Your instructions: Please give back the lines from the line containing "548x495 pixels." through the end of the listing below, exactly as written and without pictures.
=====
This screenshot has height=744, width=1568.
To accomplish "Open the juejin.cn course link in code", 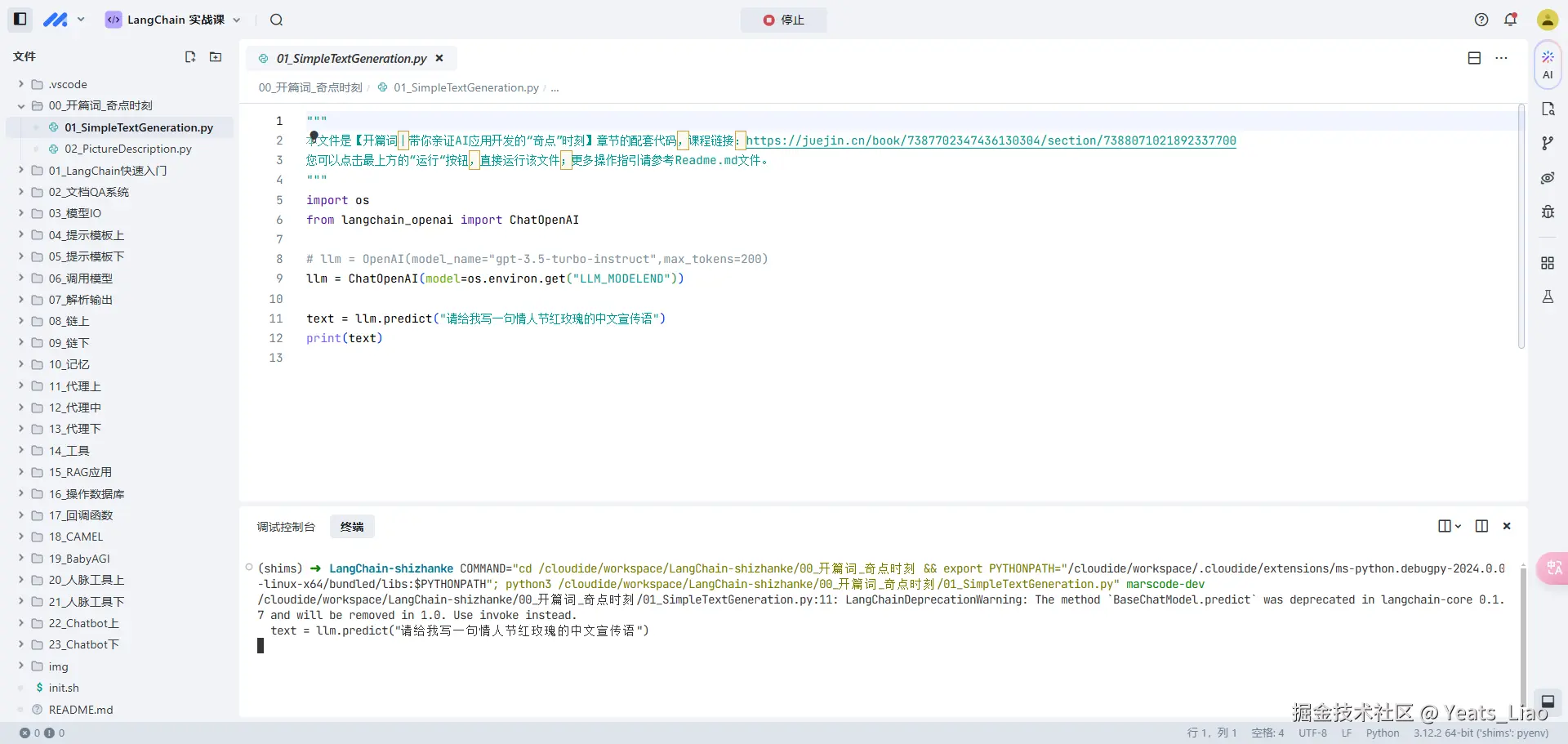I will pos(991,140).
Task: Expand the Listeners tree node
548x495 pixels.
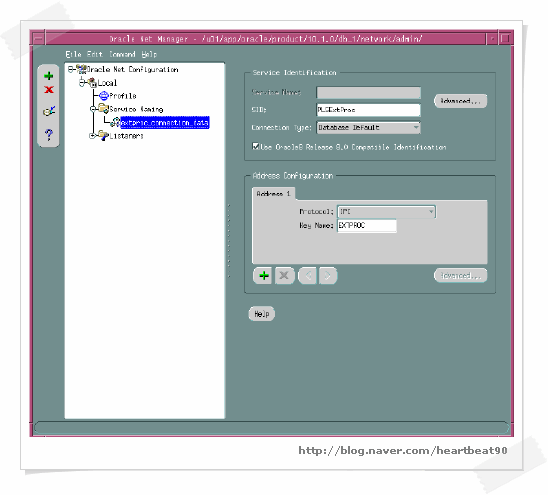Action: pos(92,136)
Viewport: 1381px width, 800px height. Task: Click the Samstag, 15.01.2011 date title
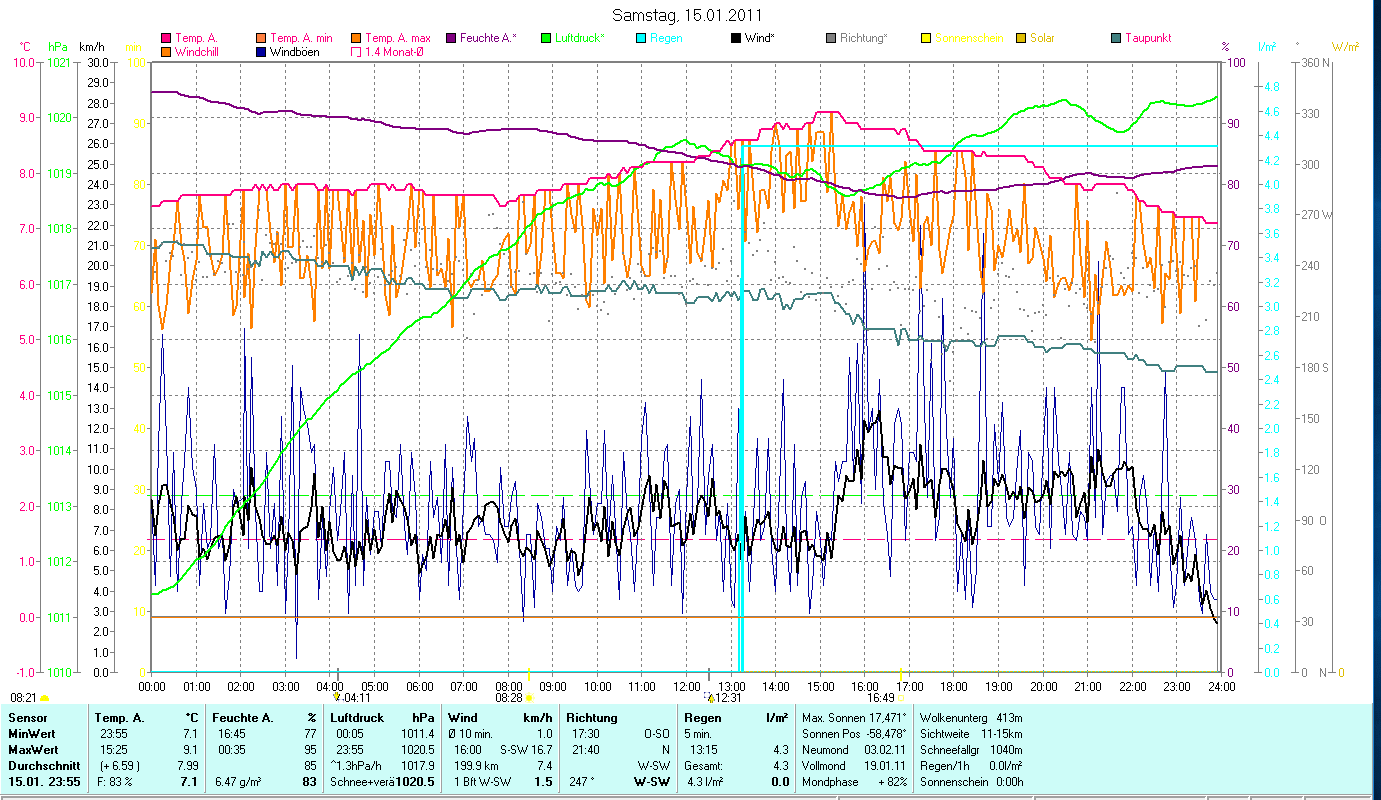[690, 16]
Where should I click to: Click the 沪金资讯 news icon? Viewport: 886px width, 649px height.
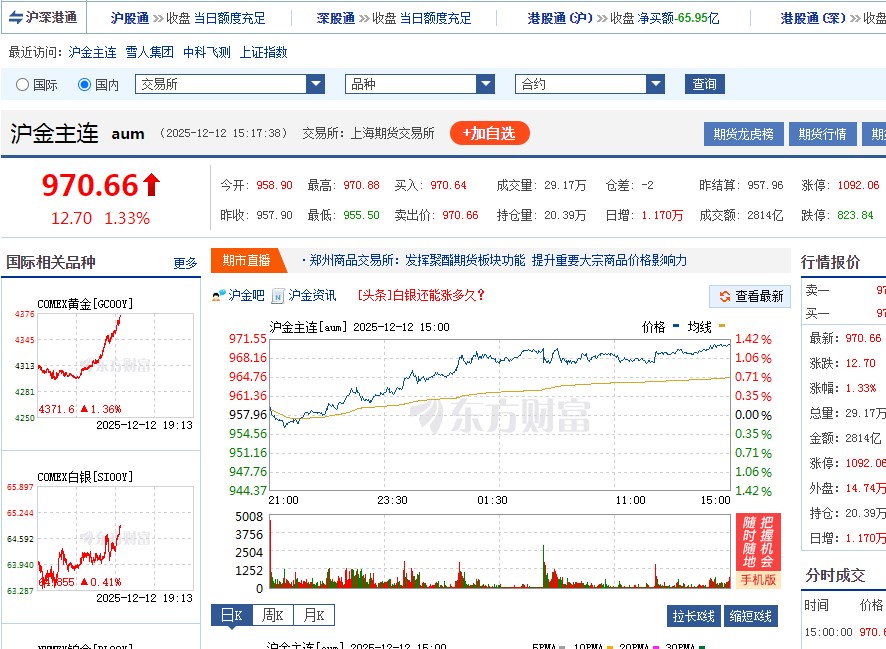pyautogui.click(x=278, y=295)
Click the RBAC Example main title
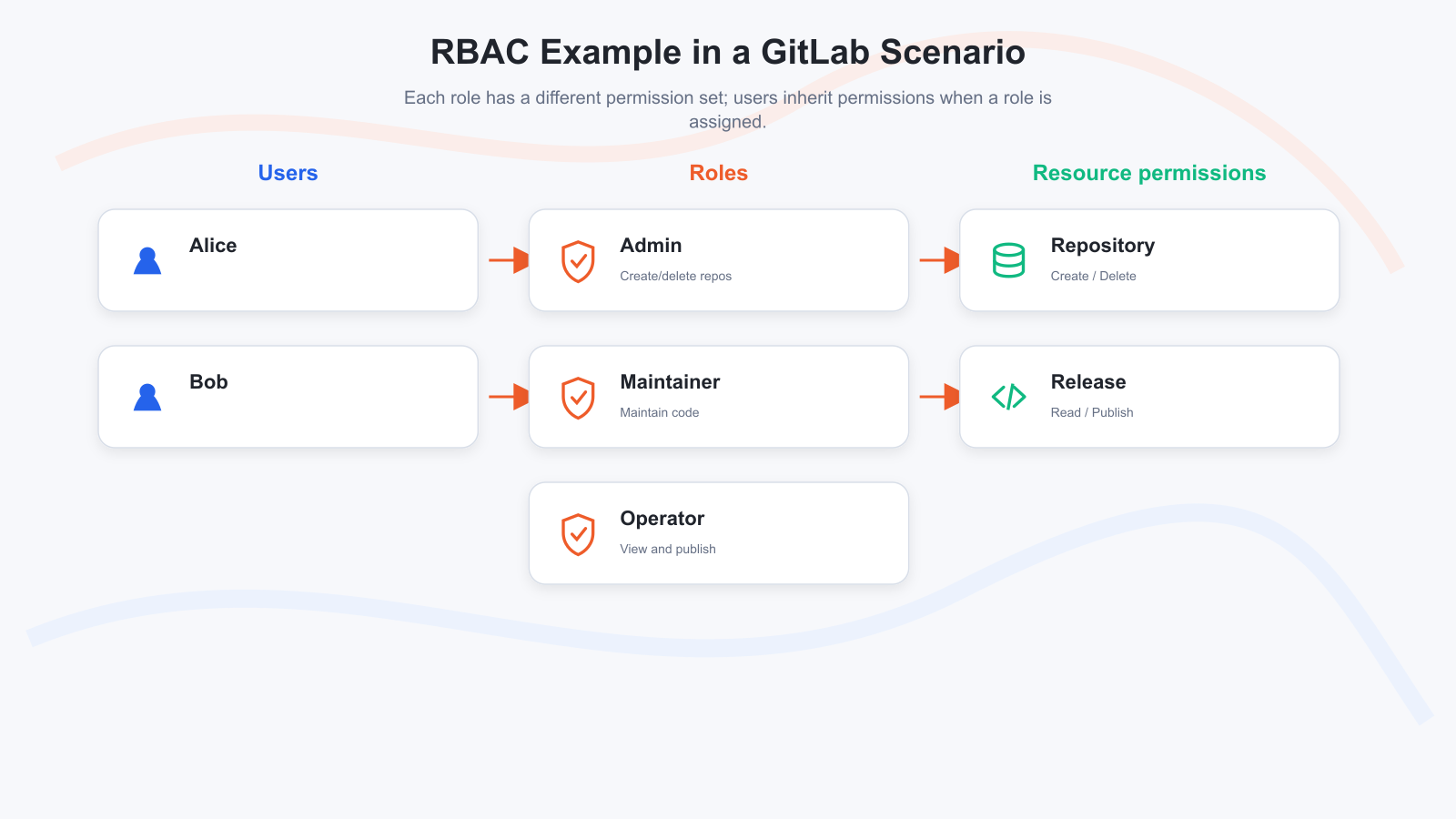The width and height of the screenshot is (1456, 819). [x=728, y=52]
=====
Task solution:
548x495 pixels.
Action: pos(92,136)
Viewport: 1381px width, 800px height. Task: Click the Samstag, 15.01.2011 date title
[690, 16]
Where should I click to: Click the 沪金资讯 news icon? Viewport: 886px width, 649px height.
pyautogui.click(x=278, y=295)
Click the RBAC Example main title
The width and height of the screenshot is (1456, 819). [x=728, y=52]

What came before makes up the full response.